=== AUFGABE ===
Führen Sie den unten stehenden Spielbericht über das 30:30 des ThSV Eisenach beim THW Kiel im Anschluss an seinen letzten Satz fort.

=== TEXTAUSZUG ===
◆ ◆ ◆ ◆ ◆ ◆ ◆

Handball-Bundesliga
Eisenach feiert historischen Punkt bei 30:30 in Kiel

Eisenachs Torhüter Matija Spikic zeigte in Kiel eine starke Leistung. (Archivbild) Foto: Jan Woitas/dpa
Eisenachs Torhüter Matija Spikic zeigte in Kiel eine starke Leistung. (Archivbild) Foto
© Jan Woitas/dpa
Drei Tore Vorsprung in der 59. Minute: Wie Eisenach in Kiel fast für die Sensation sorgte, welche Rolle Keeper Spikic spielte und warum der THW am Ende zu einem glücklichen Remis kam.

Handball-Bundesligist ThSV Eisenach hat die ganz große Sensation gegen Rekordmeister THW Kiel nur knapp verpasst. Die Thüringer vergaben in der Schlussphase eine Drei-Tore-Führung, brachten aber ein 30:30 (16:13) über die Zeit. Für die Wartburgstädter war es der erste Punktgewinn in Kiel und der erst zweite Auswärtszähler in dieser Saison. Beste Werfer der Partie waren Elias Ellefsen á Skipagøtu mit acht Treffern für den THW und Moritz Ende mit sechs Toren für die Gäste.

◆ ◆ ◆ ◆ ◆ ◆ ◆

=== ERFASSTE DATEN ===
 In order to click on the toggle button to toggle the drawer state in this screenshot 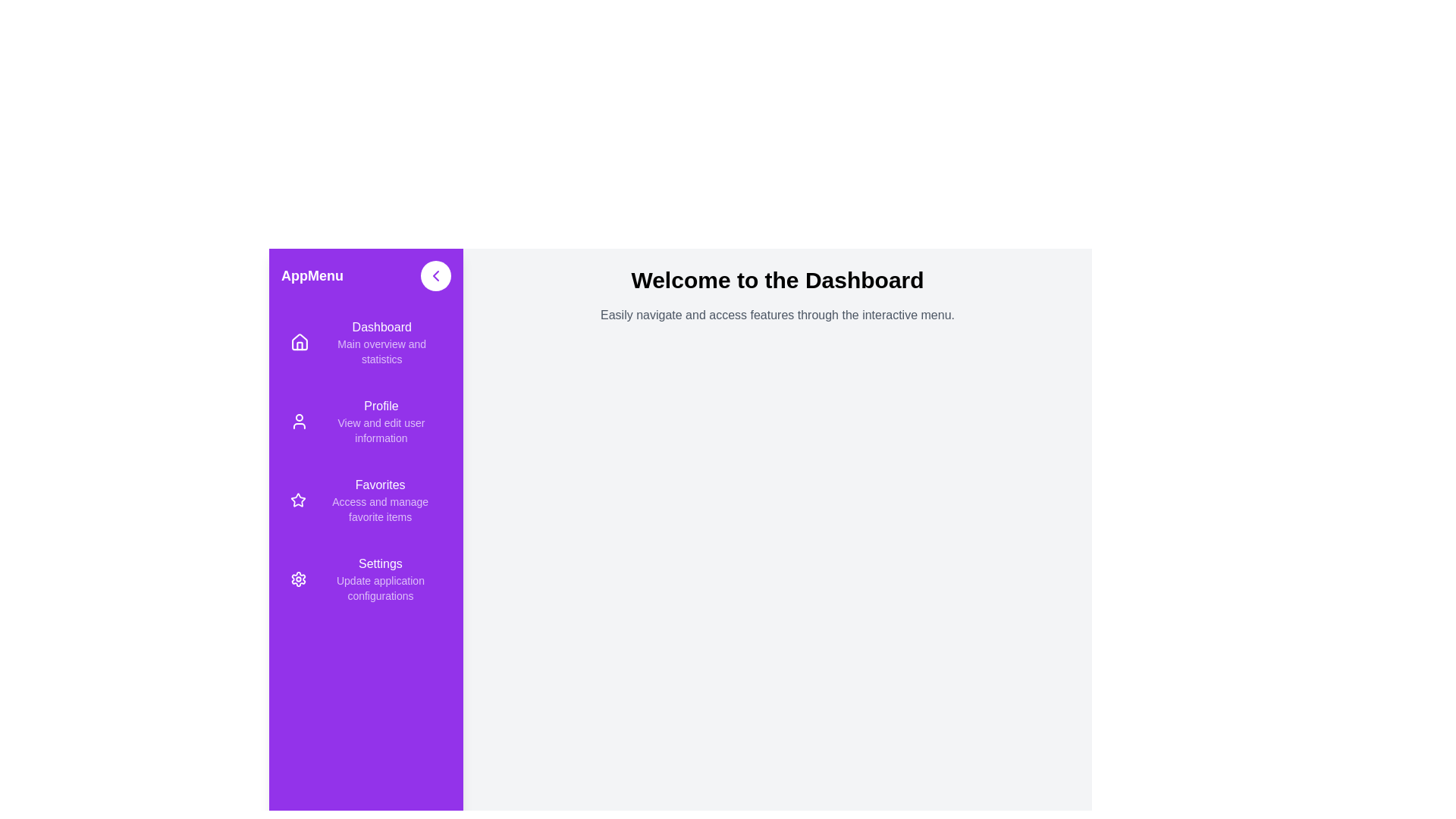, I will do `click(435, 275)`.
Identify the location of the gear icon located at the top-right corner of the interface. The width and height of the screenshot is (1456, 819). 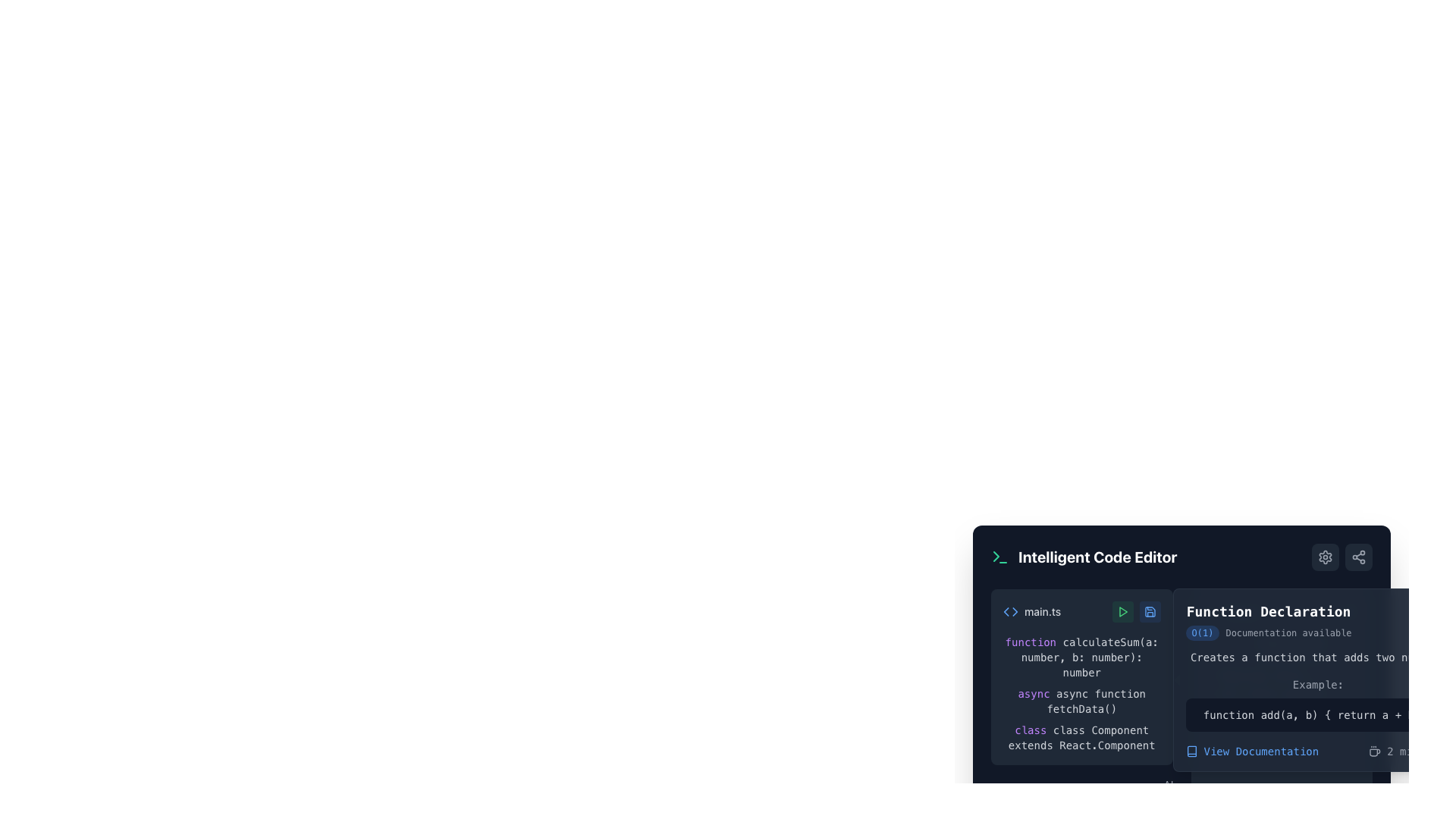
(1324, 557).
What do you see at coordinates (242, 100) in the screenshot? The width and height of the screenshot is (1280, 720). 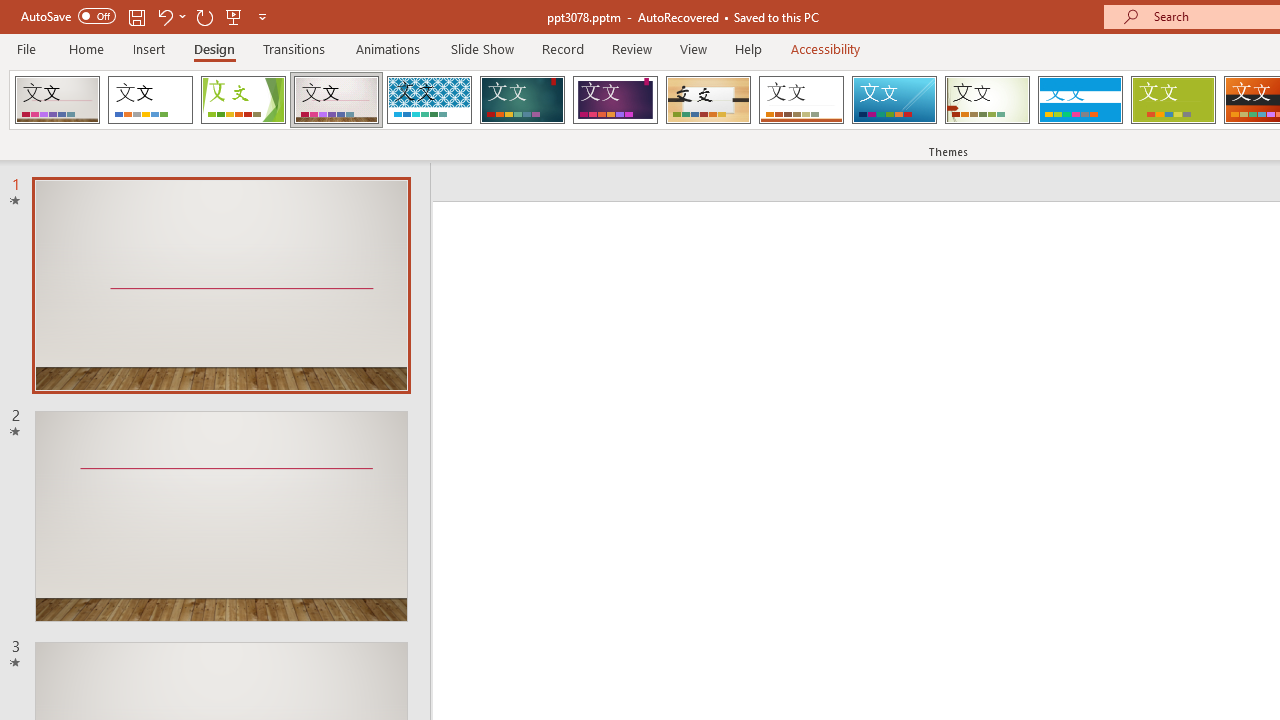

◆ ◆ ◆ ◆ ◆ ◆ ◆

=== GELÖSTE AUFGABE ===
ThSV-Keeper Spikic immer wieder zur Stelle

Die Thüringer, die den Norddeutschen schon beim 27:27 im Hinspiel einen Punkt abgeknöpft hatten, starteten blendend. Über 3:0 (4. Minute) ging es für die Gäste auf 12:7 (20.). Kiel fand nicht ins Spiel und scheiterte immer wieder am Eisenacher Schlussmann Matija Spikic.

Kiel tat sich auch nach dem Seitenwechsel schwer. Der Färinger Ellefsen á Skipagøtu schaffte beim 21:22 (45.) wieder den Anschluss. Eisenach behauptete die Führung bis in die Endphase. Noch in der 59. Minute stand es 30:27 für die Gäste. Ellefsen á Skipagøtu und der zweimal nervenstarke Lukas Zerbe von der Siebenmeterlinie brachten aber noch das glückliche Remis für den THW.